• [TASK INSTRUCTIONS]: From the data below, set down exactly the lines between the one holding "Viewport: 825px width, 771px" and the one holding "Screen dimensions: 919x472", inclusive, and no others.
[Start of Attachment]
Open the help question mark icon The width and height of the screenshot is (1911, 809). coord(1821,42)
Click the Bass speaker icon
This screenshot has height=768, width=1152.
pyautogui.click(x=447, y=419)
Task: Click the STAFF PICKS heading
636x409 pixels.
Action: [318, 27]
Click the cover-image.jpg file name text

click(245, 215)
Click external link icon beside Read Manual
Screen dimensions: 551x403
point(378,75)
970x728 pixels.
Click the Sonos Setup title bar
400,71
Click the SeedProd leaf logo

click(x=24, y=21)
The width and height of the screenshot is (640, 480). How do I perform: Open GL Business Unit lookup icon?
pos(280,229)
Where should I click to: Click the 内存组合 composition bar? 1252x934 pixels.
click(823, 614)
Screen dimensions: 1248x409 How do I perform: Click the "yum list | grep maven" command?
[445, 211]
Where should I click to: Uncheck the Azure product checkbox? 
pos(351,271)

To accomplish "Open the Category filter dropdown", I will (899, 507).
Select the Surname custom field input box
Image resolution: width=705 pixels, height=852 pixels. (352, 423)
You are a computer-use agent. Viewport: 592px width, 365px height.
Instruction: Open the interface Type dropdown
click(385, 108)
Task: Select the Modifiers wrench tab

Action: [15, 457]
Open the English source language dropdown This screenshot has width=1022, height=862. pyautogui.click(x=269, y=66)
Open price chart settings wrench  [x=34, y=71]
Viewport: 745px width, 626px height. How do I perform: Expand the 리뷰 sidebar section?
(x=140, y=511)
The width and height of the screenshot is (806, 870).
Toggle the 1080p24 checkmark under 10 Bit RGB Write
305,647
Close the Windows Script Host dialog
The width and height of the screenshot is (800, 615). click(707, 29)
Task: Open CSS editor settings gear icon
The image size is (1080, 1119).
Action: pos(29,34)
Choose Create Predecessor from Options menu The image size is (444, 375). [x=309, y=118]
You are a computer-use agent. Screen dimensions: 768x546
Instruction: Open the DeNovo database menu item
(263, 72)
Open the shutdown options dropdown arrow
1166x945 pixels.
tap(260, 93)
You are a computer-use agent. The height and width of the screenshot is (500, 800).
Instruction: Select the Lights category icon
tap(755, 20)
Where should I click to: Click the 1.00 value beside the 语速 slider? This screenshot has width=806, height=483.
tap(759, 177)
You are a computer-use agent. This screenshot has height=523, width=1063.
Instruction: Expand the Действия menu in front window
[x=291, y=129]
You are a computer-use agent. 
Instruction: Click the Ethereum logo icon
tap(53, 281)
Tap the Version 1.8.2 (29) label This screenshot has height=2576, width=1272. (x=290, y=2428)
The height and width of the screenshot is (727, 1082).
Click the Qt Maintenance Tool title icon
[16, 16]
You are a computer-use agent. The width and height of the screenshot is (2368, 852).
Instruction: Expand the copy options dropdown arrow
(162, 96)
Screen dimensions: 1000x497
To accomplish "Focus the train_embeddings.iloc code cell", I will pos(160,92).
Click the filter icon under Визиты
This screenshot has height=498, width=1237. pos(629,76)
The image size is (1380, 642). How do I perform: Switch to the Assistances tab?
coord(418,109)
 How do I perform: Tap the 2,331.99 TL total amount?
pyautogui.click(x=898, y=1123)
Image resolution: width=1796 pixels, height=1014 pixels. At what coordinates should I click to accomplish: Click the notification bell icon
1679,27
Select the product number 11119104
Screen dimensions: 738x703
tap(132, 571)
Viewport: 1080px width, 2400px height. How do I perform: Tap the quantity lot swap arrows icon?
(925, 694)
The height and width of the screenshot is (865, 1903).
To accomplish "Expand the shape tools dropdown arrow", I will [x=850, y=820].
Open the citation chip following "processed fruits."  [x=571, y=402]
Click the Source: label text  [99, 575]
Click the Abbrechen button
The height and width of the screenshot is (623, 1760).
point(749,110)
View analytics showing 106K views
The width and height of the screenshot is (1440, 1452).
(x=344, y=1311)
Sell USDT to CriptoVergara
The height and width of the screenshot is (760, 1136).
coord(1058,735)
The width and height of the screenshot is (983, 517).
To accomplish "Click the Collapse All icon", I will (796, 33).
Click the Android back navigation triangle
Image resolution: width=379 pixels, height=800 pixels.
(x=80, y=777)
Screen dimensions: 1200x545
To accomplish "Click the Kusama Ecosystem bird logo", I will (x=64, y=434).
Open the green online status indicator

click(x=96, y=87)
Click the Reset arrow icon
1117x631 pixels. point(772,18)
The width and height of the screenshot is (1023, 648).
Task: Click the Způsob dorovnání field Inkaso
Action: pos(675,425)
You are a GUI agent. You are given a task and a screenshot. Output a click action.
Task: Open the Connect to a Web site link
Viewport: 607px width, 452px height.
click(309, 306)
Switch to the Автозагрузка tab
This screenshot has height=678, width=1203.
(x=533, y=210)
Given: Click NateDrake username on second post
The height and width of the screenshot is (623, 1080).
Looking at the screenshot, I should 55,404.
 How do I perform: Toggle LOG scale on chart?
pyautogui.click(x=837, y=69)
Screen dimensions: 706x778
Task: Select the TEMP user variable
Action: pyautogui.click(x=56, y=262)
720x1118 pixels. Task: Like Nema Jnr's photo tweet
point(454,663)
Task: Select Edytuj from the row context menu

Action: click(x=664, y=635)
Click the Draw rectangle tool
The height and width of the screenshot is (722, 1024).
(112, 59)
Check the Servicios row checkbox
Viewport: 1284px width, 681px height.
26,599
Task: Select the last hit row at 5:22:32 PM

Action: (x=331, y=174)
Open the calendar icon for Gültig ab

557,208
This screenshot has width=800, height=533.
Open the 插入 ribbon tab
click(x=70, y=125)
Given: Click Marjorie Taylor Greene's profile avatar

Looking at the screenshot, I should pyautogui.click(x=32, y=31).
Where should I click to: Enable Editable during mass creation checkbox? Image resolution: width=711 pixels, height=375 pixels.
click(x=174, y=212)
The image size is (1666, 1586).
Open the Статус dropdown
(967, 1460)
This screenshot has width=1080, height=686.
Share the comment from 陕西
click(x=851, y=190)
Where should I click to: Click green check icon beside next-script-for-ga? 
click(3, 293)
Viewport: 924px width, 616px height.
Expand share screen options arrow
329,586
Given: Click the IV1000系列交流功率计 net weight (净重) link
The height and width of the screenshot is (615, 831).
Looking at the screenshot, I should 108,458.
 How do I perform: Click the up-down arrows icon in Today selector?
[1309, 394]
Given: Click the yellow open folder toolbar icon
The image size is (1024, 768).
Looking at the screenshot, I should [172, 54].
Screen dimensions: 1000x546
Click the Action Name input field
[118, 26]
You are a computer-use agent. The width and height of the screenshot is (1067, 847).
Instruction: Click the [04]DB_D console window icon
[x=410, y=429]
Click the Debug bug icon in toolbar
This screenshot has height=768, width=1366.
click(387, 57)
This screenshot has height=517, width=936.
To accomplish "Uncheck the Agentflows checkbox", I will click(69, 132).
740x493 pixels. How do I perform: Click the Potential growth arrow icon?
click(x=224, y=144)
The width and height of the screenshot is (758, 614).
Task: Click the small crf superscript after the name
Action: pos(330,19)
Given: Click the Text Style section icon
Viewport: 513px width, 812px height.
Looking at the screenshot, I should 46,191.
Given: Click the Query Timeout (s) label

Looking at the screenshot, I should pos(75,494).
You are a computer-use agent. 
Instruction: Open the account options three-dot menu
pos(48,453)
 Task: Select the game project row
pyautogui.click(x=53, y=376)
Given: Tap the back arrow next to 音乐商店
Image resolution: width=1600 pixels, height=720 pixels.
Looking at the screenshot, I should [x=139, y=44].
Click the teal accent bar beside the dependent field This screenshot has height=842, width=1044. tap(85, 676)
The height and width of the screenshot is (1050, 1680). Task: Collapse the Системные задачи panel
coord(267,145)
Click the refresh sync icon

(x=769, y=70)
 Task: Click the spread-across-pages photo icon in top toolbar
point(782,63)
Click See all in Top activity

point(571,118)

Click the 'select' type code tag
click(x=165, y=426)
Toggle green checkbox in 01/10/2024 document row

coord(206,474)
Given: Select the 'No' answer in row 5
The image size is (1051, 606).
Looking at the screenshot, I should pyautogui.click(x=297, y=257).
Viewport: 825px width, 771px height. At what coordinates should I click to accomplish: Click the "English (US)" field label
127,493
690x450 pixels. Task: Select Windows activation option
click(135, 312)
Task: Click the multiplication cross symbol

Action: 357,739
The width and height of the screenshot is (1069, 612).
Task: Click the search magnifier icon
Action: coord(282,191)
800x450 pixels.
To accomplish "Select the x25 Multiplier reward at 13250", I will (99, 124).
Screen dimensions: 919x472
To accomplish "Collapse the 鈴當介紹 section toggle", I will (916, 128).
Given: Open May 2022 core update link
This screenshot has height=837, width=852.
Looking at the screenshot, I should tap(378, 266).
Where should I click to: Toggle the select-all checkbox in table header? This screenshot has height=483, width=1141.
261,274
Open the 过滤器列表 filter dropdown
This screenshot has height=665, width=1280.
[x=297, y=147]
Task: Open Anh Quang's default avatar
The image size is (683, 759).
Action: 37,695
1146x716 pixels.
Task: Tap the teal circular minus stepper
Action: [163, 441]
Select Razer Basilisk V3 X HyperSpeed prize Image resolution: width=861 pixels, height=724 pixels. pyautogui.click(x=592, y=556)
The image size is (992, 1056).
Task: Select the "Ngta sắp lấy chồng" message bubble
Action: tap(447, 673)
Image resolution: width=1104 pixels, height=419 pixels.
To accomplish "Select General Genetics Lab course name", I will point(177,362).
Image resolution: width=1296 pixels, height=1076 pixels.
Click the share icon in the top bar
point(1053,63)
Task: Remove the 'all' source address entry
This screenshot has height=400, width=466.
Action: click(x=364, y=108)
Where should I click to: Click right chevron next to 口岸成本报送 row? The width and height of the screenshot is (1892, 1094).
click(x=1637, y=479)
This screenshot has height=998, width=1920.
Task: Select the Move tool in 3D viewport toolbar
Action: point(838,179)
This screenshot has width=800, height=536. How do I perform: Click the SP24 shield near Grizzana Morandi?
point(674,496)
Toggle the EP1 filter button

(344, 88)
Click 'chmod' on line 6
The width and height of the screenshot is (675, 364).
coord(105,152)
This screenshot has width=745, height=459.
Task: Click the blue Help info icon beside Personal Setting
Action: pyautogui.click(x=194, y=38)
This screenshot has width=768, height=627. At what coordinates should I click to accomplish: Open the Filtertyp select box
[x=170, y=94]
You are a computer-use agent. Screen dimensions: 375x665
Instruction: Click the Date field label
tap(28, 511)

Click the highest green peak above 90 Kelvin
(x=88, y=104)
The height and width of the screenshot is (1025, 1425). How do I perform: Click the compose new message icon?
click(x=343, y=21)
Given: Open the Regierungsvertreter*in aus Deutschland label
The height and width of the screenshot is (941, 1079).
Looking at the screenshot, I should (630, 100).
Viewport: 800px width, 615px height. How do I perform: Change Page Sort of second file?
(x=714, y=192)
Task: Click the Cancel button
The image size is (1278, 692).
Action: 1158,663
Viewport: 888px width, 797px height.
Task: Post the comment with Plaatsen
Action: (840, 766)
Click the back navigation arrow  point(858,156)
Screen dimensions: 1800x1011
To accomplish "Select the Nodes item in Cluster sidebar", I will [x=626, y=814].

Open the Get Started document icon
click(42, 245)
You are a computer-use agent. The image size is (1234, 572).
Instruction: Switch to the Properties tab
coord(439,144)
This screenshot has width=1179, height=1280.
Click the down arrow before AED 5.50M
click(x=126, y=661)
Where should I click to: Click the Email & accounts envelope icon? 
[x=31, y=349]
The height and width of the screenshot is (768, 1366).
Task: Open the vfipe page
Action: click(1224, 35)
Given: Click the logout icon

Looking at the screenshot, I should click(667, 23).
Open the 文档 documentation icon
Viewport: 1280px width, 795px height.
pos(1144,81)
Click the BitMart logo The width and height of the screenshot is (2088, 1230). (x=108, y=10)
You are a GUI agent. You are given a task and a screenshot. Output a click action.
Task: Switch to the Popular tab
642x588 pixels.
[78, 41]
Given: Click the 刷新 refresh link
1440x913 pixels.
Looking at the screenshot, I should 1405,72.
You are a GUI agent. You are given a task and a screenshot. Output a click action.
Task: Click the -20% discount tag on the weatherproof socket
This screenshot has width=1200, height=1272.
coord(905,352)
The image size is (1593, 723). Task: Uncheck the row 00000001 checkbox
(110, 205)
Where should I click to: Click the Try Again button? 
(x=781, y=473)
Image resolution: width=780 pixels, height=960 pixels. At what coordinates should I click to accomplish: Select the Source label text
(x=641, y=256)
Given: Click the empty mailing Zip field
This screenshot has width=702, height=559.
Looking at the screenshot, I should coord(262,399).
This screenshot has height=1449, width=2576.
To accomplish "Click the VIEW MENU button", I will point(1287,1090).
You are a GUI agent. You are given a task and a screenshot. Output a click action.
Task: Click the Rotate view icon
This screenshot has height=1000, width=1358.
[End of Attachment]
• [THE ANSWER]:
Viewport: 825px width, 771px height. At what coordinates should I click to accomplish: Click the "English (US)" field label
127,493
690x450 pixels. Task: Select Windows activation option
click(135, 312)
Task: Click the multiplication cross symbol

Action: 357,739
The width and height of the screenshot is (1069, 612).
Task: Click the search magnifier icon
Action: coord(282,191)
800x450 pixels.
To accomplish "Select the x25 Multiplier reward at 13250", I will (99, 124).
Screen dimensions: 919x472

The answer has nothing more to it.